» **EXERCISE**
Within the entries below, find the portion that opens with the line containing "Трахеостомы (67, 965)" and closes with the line containing "Аппараты для массажа (91, 1094)". Retype that portion exactly and only.

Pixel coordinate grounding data
══════════════════════════════
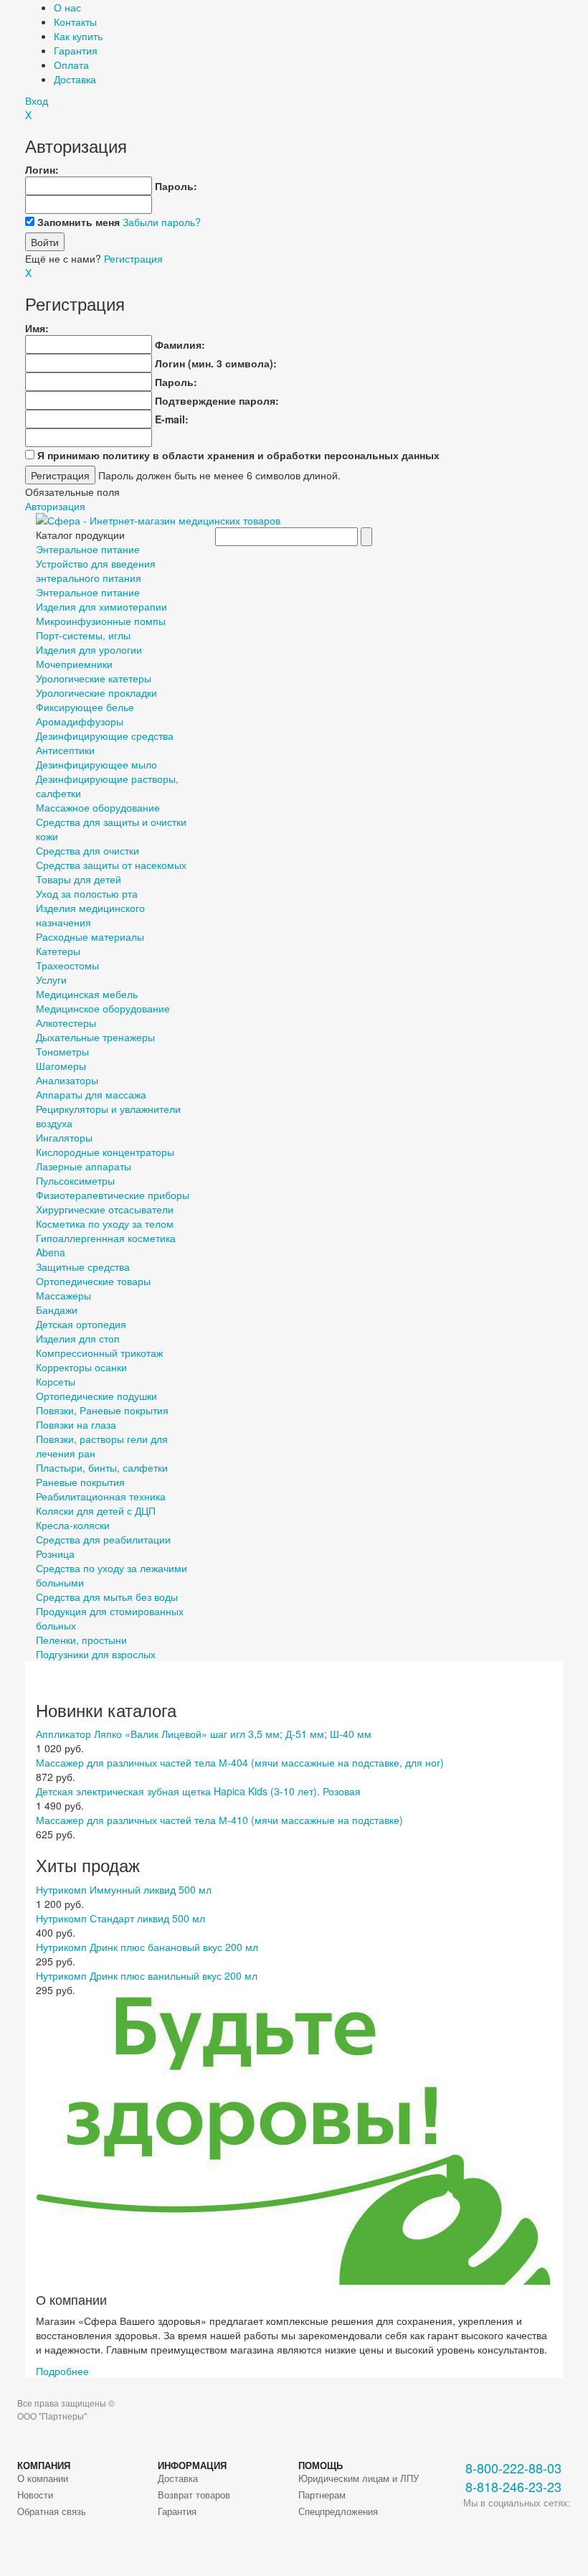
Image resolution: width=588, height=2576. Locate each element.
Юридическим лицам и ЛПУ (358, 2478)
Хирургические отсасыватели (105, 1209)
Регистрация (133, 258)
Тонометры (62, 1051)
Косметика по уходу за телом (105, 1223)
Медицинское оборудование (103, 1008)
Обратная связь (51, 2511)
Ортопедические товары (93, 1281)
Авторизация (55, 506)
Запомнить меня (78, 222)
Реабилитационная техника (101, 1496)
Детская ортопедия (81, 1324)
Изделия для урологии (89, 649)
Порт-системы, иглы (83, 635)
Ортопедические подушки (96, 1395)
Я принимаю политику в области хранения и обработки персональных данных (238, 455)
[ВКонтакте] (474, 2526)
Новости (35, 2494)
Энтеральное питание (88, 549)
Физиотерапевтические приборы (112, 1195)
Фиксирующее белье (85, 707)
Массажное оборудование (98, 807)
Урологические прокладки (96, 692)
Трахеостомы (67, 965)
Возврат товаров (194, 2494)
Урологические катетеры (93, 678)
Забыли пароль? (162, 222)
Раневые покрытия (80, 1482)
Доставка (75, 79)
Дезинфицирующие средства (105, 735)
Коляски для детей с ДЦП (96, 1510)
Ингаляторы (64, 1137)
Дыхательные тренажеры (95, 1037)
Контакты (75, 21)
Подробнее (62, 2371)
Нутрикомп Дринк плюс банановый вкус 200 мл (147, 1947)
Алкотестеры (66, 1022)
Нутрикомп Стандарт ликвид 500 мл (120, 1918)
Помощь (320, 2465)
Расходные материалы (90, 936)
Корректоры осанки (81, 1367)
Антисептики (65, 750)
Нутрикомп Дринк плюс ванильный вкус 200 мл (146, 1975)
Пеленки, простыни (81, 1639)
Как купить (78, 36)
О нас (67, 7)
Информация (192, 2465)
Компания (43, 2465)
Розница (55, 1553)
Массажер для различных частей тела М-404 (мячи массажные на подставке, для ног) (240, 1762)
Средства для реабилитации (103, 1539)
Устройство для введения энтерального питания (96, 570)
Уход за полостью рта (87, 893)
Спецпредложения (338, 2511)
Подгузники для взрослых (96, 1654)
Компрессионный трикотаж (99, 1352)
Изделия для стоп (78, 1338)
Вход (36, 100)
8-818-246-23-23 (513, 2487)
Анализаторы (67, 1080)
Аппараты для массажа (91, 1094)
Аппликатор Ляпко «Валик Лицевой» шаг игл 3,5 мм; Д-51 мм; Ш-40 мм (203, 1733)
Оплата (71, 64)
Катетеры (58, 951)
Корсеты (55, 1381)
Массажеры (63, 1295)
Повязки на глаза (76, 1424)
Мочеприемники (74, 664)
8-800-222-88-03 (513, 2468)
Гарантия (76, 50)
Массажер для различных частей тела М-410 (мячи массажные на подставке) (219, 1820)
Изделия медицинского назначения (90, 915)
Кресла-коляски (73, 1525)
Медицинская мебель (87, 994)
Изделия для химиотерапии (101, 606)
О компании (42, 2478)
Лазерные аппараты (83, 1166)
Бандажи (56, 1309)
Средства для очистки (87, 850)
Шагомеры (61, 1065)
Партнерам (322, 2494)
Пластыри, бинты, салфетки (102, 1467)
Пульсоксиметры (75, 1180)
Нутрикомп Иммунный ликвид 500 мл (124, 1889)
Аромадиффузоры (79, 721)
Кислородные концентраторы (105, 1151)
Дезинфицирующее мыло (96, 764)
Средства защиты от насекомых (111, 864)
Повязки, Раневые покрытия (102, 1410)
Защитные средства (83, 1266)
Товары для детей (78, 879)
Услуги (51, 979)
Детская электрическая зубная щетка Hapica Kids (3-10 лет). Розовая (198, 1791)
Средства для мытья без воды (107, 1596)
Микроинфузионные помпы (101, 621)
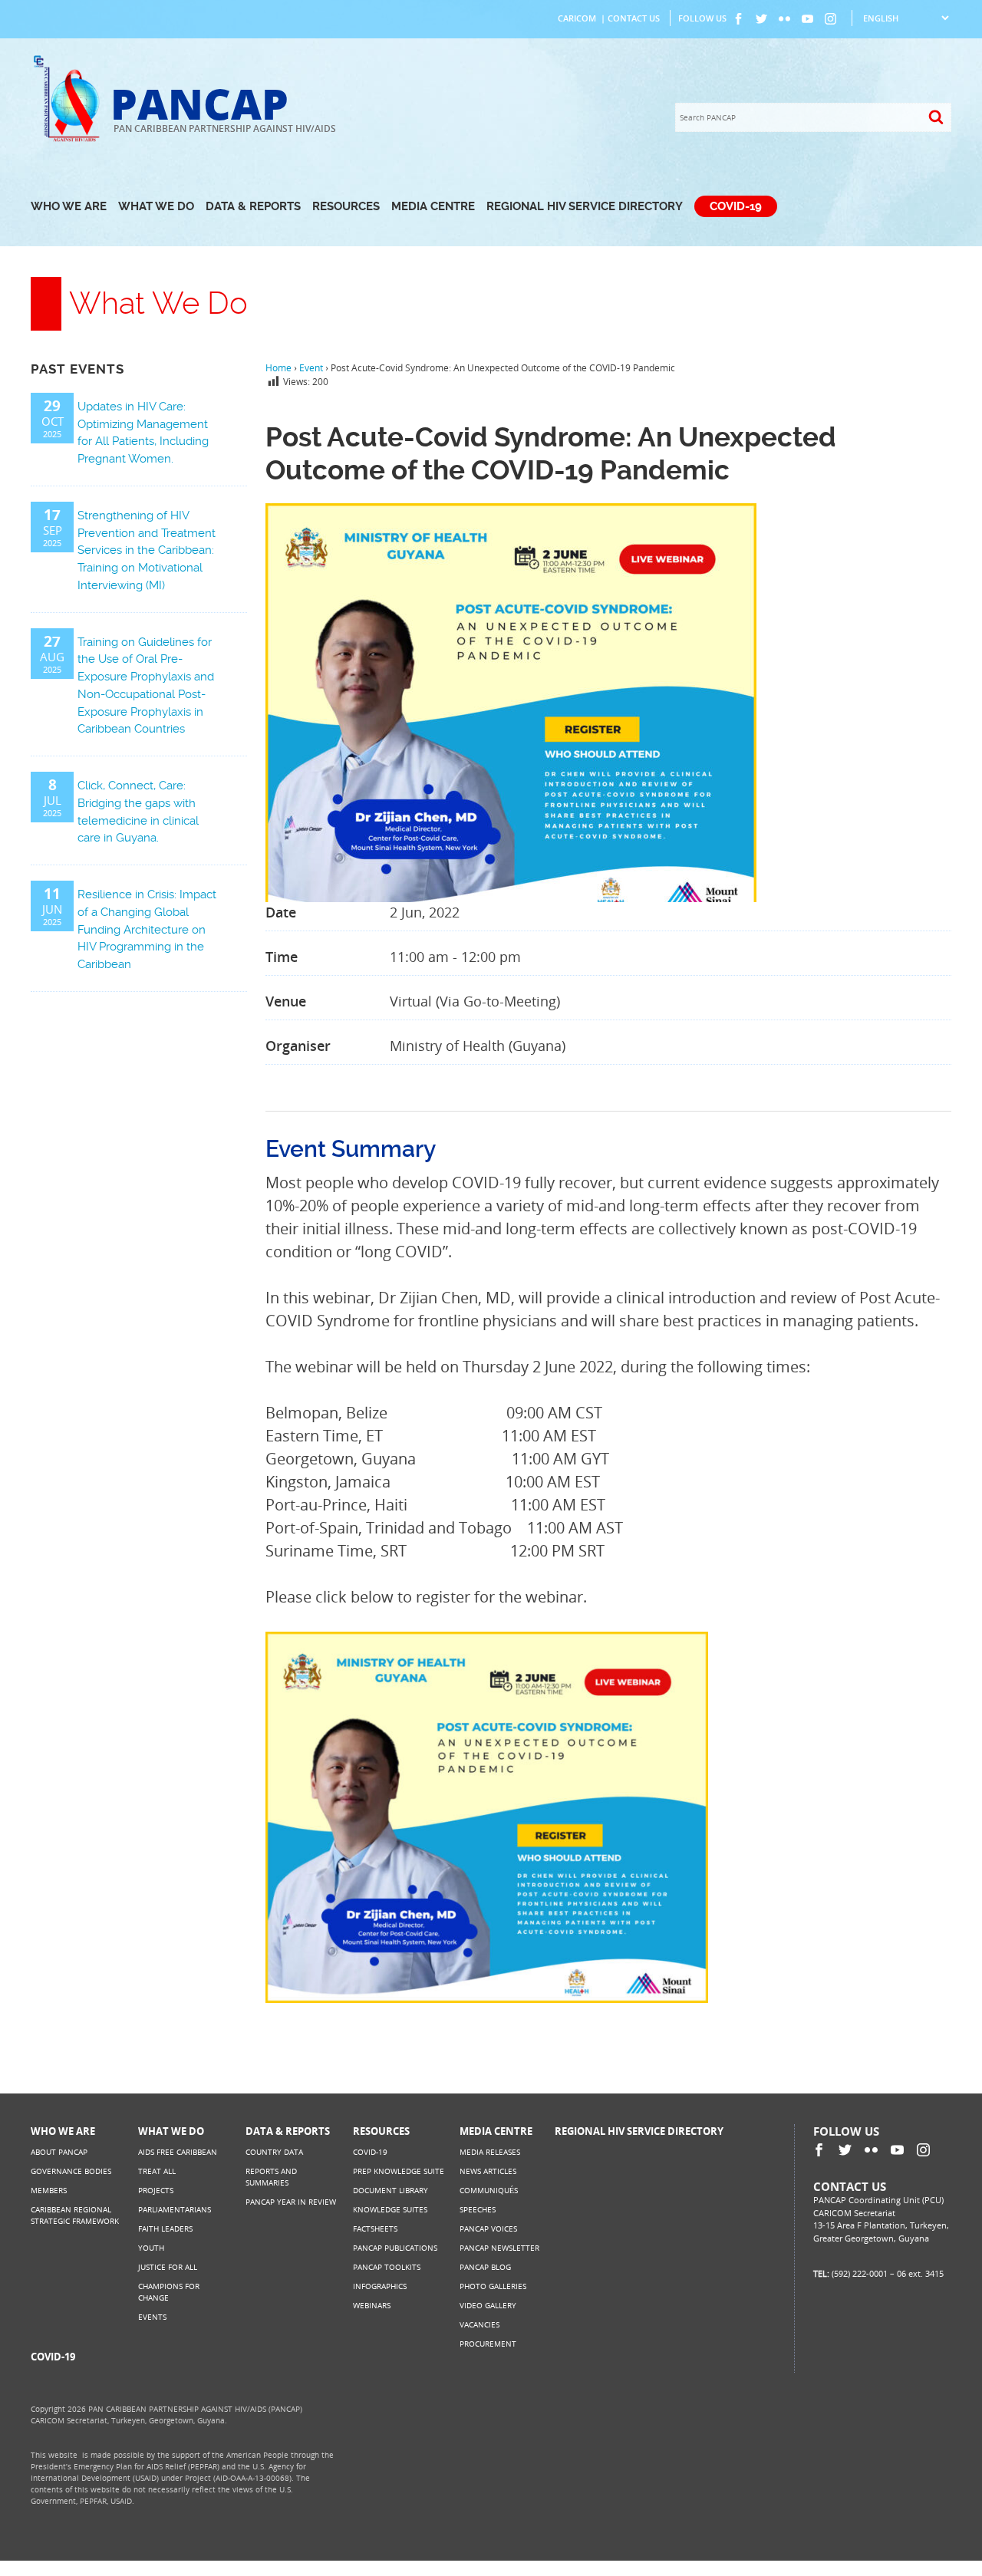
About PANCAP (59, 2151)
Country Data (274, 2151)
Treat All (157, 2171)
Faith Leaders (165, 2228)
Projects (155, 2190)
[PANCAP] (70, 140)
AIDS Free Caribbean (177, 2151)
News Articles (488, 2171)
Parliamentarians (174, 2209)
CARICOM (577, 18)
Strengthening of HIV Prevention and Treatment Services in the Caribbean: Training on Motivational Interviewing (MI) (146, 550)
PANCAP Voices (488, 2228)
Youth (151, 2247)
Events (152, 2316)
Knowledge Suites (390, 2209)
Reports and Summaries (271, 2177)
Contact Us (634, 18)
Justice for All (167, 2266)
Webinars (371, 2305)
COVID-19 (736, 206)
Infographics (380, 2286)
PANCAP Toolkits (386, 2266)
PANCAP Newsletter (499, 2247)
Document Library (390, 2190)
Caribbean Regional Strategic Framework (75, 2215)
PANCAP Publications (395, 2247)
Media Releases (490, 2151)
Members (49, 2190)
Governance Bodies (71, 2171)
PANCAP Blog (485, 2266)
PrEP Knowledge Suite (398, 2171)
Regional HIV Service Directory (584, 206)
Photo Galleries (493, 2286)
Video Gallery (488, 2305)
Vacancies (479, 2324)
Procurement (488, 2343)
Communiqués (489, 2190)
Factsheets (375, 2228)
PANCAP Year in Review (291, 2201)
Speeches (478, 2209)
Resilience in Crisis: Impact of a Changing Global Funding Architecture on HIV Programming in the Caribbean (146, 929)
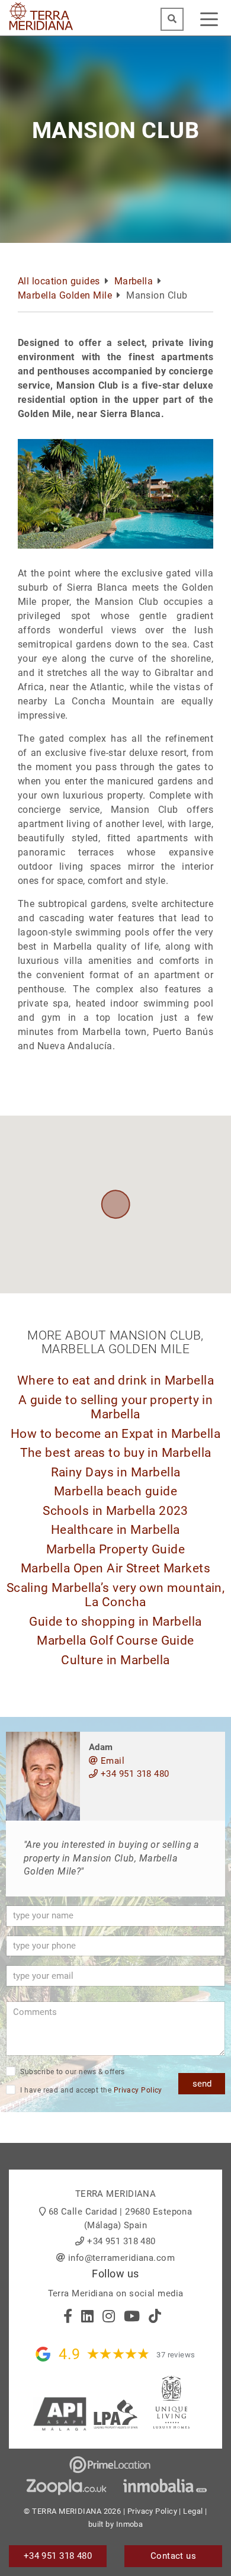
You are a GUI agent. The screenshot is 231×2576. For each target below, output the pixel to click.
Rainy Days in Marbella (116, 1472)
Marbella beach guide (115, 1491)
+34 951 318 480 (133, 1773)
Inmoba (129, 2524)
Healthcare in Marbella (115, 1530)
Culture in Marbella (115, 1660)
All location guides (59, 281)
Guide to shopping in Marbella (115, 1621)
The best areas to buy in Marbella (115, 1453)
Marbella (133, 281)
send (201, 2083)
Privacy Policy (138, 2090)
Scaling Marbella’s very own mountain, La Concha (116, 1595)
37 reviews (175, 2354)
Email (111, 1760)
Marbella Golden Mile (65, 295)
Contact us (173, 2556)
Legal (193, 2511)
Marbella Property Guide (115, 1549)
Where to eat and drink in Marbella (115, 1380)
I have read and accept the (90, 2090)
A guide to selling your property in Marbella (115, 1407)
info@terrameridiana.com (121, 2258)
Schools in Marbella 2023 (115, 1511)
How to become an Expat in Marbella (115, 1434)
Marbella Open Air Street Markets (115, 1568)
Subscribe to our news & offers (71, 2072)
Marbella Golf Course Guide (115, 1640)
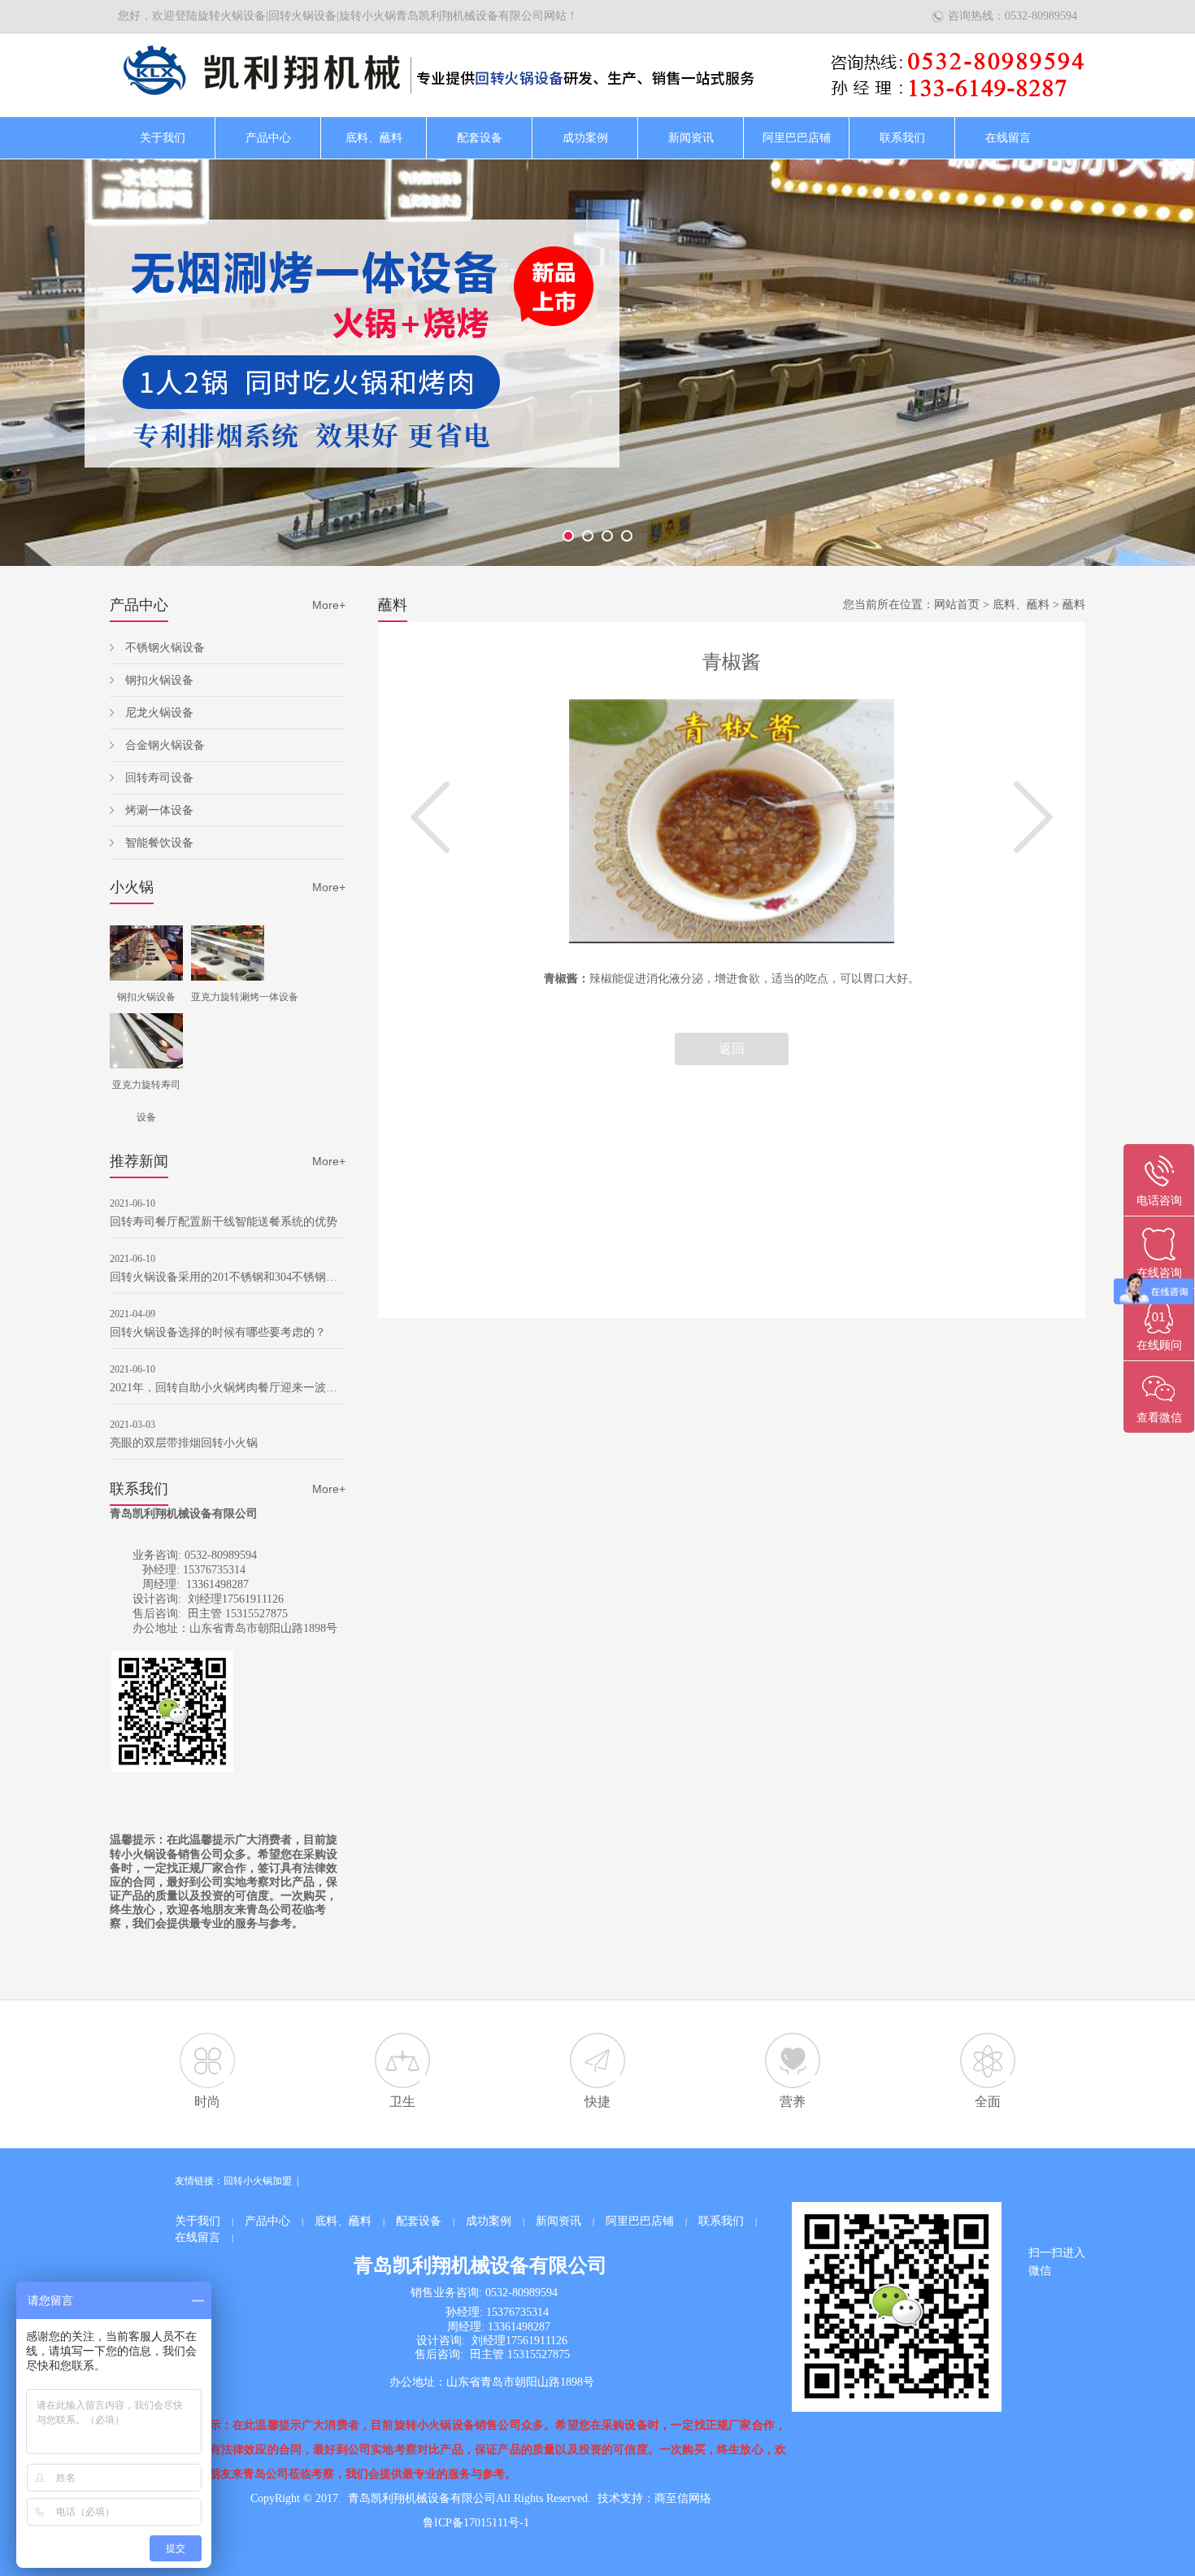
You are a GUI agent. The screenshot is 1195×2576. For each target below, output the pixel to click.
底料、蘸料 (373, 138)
══════════════════════════════
» **ANSWER TO THIS PROBLEM**
Трахеостомы (67, 965)
Возврат товаров (194, 2494)
Урологические катетеры (93, 678)
Забыли пароль? (162, 222)
Раневые покрытия (80, 1482)
Доставка (75, 79)
Дезинфицирующие средства (105, 735)
Коляски для детей с ДЦП (96, 1510)
Ингаляторы (64, 1137)
Дыхательные тренажеры (95, 1037)
Контакты (75, 21)
Подробнее (62, 2371)
Нутрикомп Дринк плюс банановый вкус 200 мл (147, 1947)
Алкотестеры (66, 1022)
Нутрикомп Стандарт ликвид 500 мл (120, 1918)
Помощь (320, 2465)
Расходные материалы (90, 936)
Корректоры осанки (81, 1367)
Антисептики (65, 750)
Нутрикомп Дринк плюс ванильный вкус 200 мл (146, 1975)
Пеленки, простыни (81, 1639)
Как купить (78, 36)
О нас (67, 7)
Информация (192, 2465)
Компания (43, 2465)
Розница (55, 1553)
Массажер для различных частей тела М-404 (мячи массажные на подставке, для ног) (240, 1762)
Средства для реабилитации (103, 1539)
Устройство для введения энтерального питания (96, 570)
Уход за полостью рта (87, 893)
Спецпредложения (338, 2511)
Подгузники для взрослых (96, 1654)
Компрессионный трикотаж (99, 1352)
Изделия для стоп (78, 1338)
Вход (36, 100)
8-818-246-23-23 (513, 2487)
Анализаторы (67, 1080)
Аппараты для массажа (91, 1094)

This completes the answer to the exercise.